All that should come back is the lines of the data below from the one containing "You are a computer-use agent. Image" to the one containing "Task: Add She Moves Montains to cart", inclusive, exactly as they stand.

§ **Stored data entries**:
---
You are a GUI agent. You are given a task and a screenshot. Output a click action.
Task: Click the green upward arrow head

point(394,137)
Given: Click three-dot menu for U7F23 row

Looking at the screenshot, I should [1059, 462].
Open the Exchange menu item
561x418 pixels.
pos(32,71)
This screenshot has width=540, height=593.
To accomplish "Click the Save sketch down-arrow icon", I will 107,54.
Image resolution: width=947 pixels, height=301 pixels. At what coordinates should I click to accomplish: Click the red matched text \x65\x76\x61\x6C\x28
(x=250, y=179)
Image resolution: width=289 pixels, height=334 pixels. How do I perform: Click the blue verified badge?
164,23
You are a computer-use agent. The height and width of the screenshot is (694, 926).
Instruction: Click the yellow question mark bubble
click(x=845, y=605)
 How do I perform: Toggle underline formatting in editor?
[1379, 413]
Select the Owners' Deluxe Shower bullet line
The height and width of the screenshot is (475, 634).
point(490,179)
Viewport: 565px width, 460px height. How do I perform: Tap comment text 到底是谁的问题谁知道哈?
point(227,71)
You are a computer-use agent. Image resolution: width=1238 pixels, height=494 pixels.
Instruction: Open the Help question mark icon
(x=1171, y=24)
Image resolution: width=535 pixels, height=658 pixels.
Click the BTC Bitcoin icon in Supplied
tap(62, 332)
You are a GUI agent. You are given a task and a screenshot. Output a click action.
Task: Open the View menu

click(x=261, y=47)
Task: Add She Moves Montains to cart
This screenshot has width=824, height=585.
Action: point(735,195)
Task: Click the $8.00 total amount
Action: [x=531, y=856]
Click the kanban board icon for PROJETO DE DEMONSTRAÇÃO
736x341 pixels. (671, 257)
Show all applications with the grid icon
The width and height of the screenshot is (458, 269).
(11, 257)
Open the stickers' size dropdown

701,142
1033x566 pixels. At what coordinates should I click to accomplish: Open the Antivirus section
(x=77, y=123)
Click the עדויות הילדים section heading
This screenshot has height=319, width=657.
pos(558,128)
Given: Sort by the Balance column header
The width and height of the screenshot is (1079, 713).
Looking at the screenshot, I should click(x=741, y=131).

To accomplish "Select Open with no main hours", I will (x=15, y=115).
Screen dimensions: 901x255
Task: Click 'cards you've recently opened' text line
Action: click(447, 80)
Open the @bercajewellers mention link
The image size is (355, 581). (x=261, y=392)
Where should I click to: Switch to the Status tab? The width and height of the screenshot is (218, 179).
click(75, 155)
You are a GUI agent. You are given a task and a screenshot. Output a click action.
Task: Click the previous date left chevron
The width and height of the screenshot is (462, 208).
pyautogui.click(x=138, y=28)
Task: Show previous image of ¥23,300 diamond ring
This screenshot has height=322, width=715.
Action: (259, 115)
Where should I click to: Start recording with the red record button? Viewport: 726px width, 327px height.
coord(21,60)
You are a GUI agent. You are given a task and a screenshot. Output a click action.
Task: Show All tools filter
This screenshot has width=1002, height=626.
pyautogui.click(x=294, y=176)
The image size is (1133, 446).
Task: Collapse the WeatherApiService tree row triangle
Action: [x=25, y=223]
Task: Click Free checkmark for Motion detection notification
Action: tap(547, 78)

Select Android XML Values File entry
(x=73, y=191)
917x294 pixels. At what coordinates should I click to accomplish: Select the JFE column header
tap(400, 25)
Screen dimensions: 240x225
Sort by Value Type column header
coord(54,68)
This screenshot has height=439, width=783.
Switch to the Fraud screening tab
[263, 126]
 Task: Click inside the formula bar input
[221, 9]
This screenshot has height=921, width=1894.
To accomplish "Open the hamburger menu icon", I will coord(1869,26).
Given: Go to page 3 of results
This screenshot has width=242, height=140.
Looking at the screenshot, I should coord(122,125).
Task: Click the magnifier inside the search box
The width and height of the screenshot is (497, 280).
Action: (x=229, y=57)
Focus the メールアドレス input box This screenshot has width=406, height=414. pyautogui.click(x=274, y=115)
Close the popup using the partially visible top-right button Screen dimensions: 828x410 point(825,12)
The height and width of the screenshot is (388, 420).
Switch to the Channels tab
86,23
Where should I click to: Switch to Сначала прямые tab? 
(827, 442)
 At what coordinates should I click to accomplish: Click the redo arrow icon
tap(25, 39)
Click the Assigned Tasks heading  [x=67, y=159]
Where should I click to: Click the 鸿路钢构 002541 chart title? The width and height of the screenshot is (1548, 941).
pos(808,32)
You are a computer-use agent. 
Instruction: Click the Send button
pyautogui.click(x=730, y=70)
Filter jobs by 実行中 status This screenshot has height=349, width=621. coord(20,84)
---
§ **TASK RESULT**:
You are a computer-use agent. Image resolution: width=1238 pixels, height=494 pixels.
Instruction: Open the Help question mark icon
(x=1171, y=24)
Image resolution: width=535 pixels, height=658 pixels.
Click the BTC Bitcoin icon in Supplied
tap(62, 332)
You are a GUI agent. You are given a task and a screenshot. Output a click action.
Task: Open the View menu

click(x=261, y=47)
Task: Add She Moves Montains to cart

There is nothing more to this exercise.